If you have access to cmd then there is no reason for you to read this unless you want to learn.

First open notepad, if you can’t; go onto any site, right click and select ‘View Source’, this will bring up notepad so delete all the text and type in command.com, save it has anything.bat then open it.

Once you are in command prompt all you have to do is type in certain commands to ‘hack’ your schools server.

Commands
How to send a message to ever computer:
Type Net Send * “Type whatever you want here”

How to create an account with no password:

Net User username /ADD

Put your desired username where it says ‘username’.
Example: Net User Shane /ADD

How to create an account with a password:

Net User username password /ADD

Put your desired username where it says ‘username’ and desired password where it says ‘password’.

Example: Net User Shane r7rh67dy5 /ADD

How to delete accounts:

Net User username /DELETE

Put the username of the account you want to delete where is says ‘username’.

If you can’t create accounts then you’ll need admin rights, so read on to find out how to get them.

Net localgroup administrator Shane /ADD

If you want to get into control panel etc read on,
Once in MS-DOS type in any of there commands to get into certain folders or open certain programs.

Type in:

Control panel - Opens Control Panel
Control admintools – Opens Admin Tools
Ipconfig /all – Find out your schools IP
Ipconfig /renew – Changes school IP
Ipconfig /release – Release/deletes IP

How to get passed web filters:

There are a few ways of doing this but I’m going to show you the two most popular ways of doing so, you can either use a proxy; go to a site such as inlineproduction.com, just Google ‘proxies’ for more.
The second option is to use the IP of the site, so open MS-DOS, type in ping site here (put the site name where it says ‘site here’ e.g. ping (SOME WEBSITE NAME), it will come up with something like this:

Pinging (WEBSITE NAME) [IP SHOULD BE HERE] with 32 bytes of date:

Well, something similar to that.

Once you get the IP open your internet explorer e.g. FireFox/Opera/IE and type in the IP that came on in cmd.

Notes:
Always delete the batch (.bat) file.
Never tell anyone your hacking unless they are trustworthy friends.
Never do it on your account unless you have to.
If you can; sign in on your account twice on two different school computers, do it on one and logout.
Get someone to watch your back, unless you don't have a friend that can.
Don't get caught.
Don't act like a smart ass e.g. 'Give me some evidence that I hacked the server', agree with them and apologise to them e.g. 'I'm very sorry, I didn't really want to do it; it was just a bit of fun, i'll never do it again'.



I hope you have enjoyed this tutorial, thanks for reading.

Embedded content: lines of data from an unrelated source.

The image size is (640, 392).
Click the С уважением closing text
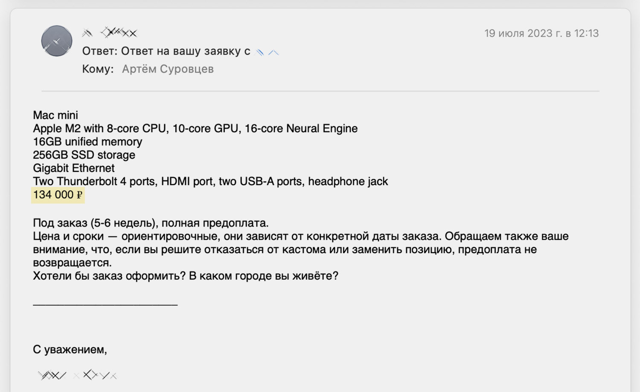click(70, 349)
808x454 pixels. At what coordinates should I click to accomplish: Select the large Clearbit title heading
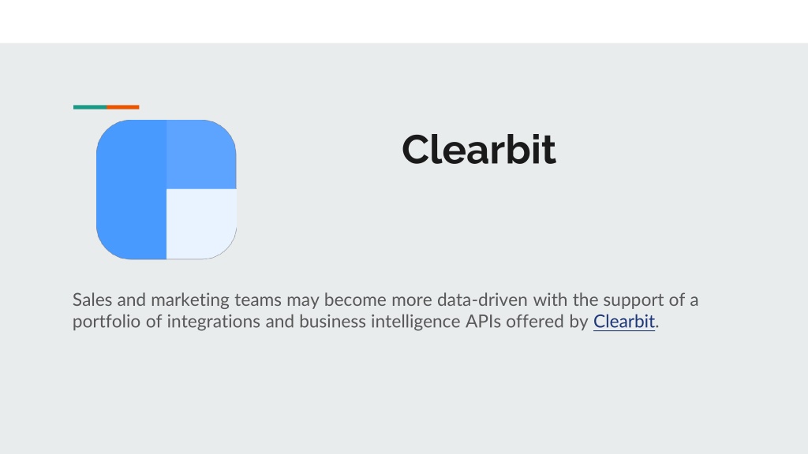pos(479,150)
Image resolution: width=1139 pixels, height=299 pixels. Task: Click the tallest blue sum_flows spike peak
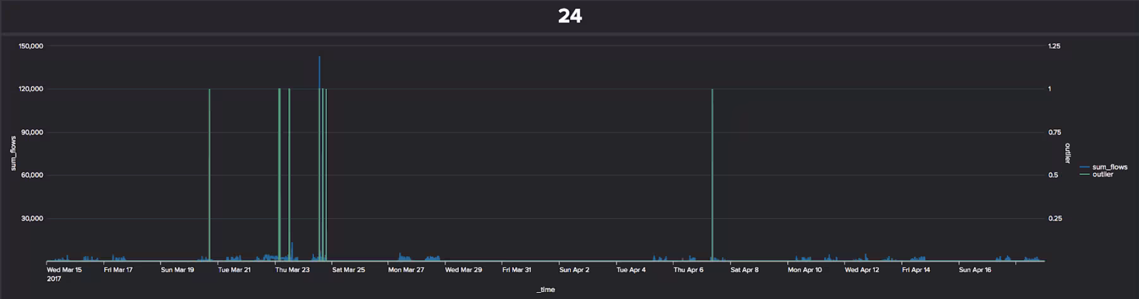point(319,58)
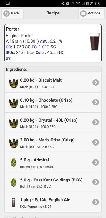
Task: Expand SafAle English Ale chevron
Action: [96, 202]
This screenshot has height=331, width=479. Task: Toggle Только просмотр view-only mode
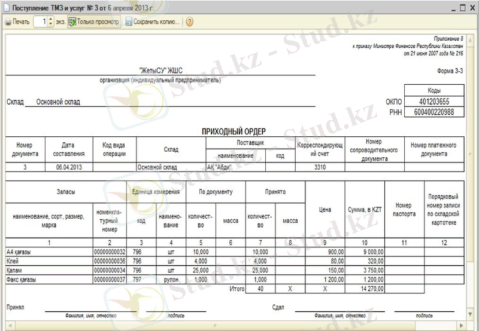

Try those triks and post back your opinion .

----------


## uawili

Hmm...now do you know how to do this with a mac?...my school runs on macs, and they are all personal laptops.

----------


## #ClumsyWizard

Not touching this with a pole. 

I am the Tech guys assistant at my school. so I could log into Admin if I wished. But I won't.

----------


## Intel

hmm havent tried this with macs.
Before do you have any win xp comps?

----------


## #ClumsyWizard

-.- cmd works with windows 3.1 to Vista as this method does.

----------


## Intel

but this is mostly suggested to do it in a 1 person zone just to be safe

----------


## Remahlól

WRONG SECTIONZZZZ

----------


## Sprackle

What if they dissalow bats?
I can create .bat files but when I run them the command prompt appears and dissapears in amillisecond. I can access the schools server via going into notepad, creating a hyperlink with the value of "/SCHOOLNAMEDATA1/" but I cant copy, paste, edit any files here

----------


## Troys

ima try it my teacher stupid any wai with computers . he doesnt know how to turn down volume =p

----------


## Intel

well most school servers let u run bats as most school server use it alot.

----------


## ChrisC

I generally "hack in to school servers" with an ax. It makes a bigger dent.
On a more serious note, this is a federal offense in the US I think.

----------


## Nosferattu

I really don't even want to go into all the ways this can backfire even if you do all the steps to not get caught. I was also the Tech's assistant at my school so heres what I learned.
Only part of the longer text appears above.